━━━ Dataset records ━━━

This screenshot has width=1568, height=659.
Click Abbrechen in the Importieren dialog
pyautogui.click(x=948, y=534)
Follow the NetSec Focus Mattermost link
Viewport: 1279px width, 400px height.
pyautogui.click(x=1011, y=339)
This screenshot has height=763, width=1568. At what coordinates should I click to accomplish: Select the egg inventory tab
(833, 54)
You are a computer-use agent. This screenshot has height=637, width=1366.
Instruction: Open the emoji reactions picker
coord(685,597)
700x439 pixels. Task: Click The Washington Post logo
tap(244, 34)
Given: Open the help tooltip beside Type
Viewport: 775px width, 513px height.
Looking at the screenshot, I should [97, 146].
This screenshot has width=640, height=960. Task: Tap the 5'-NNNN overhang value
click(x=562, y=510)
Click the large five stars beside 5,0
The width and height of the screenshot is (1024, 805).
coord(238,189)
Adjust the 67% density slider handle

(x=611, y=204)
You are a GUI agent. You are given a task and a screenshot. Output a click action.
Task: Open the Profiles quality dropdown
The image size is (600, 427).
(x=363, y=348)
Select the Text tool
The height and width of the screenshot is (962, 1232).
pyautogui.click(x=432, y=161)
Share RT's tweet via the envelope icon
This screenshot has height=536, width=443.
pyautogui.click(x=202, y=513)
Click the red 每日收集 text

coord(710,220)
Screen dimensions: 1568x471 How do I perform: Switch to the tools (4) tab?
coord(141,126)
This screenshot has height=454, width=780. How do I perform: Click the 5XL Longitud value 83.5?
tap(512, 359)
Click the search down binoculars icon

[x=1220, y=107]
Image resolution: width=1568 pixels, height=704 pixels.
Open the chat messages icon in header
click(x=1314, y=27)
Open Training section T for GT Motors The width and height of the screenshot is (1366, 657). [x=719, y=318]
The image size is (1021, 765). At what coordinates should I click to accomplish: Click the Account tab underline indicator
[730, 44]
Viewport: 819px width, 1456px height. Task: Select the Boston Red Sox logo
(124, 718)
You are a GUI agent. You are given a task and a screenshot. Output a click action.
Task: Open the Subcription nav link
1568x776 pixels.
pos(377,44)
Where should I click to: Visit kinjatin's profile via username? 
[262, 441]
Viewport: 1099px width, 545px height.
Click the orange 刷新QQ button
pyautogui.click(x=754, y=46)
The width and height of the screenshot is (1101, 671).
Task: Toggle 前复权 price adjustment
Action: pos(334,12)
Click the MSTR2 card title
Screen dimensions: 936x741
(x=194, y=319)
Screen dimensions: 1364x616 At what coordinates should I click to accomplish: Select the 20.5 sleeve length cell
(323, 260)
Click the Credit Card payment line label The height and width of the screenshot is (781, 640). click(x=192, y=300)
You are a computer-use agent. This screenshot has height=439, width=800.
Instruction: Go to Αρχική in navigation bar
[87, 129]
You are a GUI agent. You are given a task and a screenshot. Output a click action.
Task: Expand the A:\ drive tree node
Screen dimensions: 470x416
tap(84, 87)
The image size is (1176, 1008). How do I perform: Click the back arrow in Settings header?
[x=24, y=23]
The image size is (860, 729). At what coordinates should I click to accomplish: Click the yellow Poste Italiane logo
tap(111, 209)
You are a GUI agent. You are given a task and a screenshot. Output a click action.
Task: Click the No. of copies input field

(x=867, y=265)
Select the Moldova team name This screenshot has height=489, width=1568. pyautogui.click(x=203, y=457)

━━━

(What is being asked): Exactly as they are written, print the entries again.

(Exercise answer):
This screenshot has width=1568, height=659.
Click Abbrechen in the Importieren dialog
pyautogui.click(x=948, y=534)
Follow the NetSec Focus Mattermost link
Viewport: 1279px width, 400px height.
pyautogui.click(x=1011, y=339)
This screenshot has height=763, width=1568. At what coordinates should I click to accomplish: Select the egg inventory tab
(833, 54)
You are a computer-use agent. This screenshot has height=637, width=1366.
Instruction: Open the emoji reactions picker
coord(685,597)
700x439 pixels. Task: Click The Washington Post logo
tap(244, 34)
Given: Open the help tooltip beside Type
Viewport: 775px width, 513px height.
Looking at the screenshot, I should [97, 146].
This screenshot has width=640, height=960. Task: Tap the 5'-NNNN overhang value
click(x=562, y=510)
Click the large five stars beside 5,0
The width and height of the screenshot is (1024, 805).
coord(238,189)
Adjust the 67% density slider handle

(x=611, y=204)
You are a GUI agent. You are given a task and a screenshot. Output a click action.
Task: Open the Profiles quality dropdown
The image size is (600, 427).
(x=363, y=348)
Select the Text tool
The height and width of the screenshot is (962, 1232).
pyautogui.click(x=432, y=161)
Share RT's tweet via the envelope icon
This screenshot has height=536, width=443.
pyautogui.click(x=202, y=513)
Click the red 每日收集 text

coord(710,220)
Screen dimensions: 1568x471 How do I perform: Switch to the tools (4) tab?
coord(141,126)
This screenshot has height=454, width=780. How do I perform: Click the 5XL Longitud value 83.5?
tap(512, 359)
Click the search down binoculars icon

[x=1220, y=107]
Image resolution: width=1568 pixels, height=704 pixels.
Open the chat messages icon in header
click(x=1314, y=27)
Open Training section T for GT Motors The width and height of the screenshot is (1366, 657). [x=719, y=318]
The image size is (1021, 765). At what coordinates should I click to accomplish: Click the Account tab underline indicator
[730, 44]
Viewport: 819px width, 1456px height. Task: Select the Boston Red Sox logo
(124, 718)
You are a GUI agent. You are given a task and a screenshot. Output a click action.
Task: Open the Subcription nav link
1568x776 pixels.
pos(377,44)
Where should I click to: Visit kinjatin's profile via username? 
[262, 441]
Viewport: 1099px width, 545px height.
Click the orange 刷新QQ button
pyautogui.click(x=754, y=46)
The width and height of the screenshot is (1101, 671).
Task: Toggle 前复权 price adjustment
Action: pos(334,12)
Click the MSTR2 card title
Screen dimensions: 936x741
(x=194, y=319)
Screen dimensions: 1364x616 At what coordinates should I click to accomplish: Select the 20.5 sleeve length cell
(323, 260)
Click the Credit Card payment line label The height and width of the screenshot is (781, 640). click(x=192, y=300)
You are a computer-use agent. This screenshot has height=439, width=800.
Instruction: Go to Αρχική in navigation bar
[87, 129]
You are a GUI agent. You are given a task and a screenshot. Output a click action.
Task: Expand the A:\ drive tree node
Screen dimensions: 470x416
tap(84, 87)
The image size is (1176, 1008). How do I perform: Click the back arrow in Settings header?
[x=24, y=23]
The image size is (860, 729). At what coordinates should I click to accomplish: Click the yellow Poste Italiane logo
tap(111, 209)
You are a GUI agent. You are given a task and a screenshot. Output a click action.
Task: Click the No. of copies input field

(x=867, y=265)
Select the Moldova team name This screenshot has height=489, width=1568. pyautogui.click(x=203, y=457)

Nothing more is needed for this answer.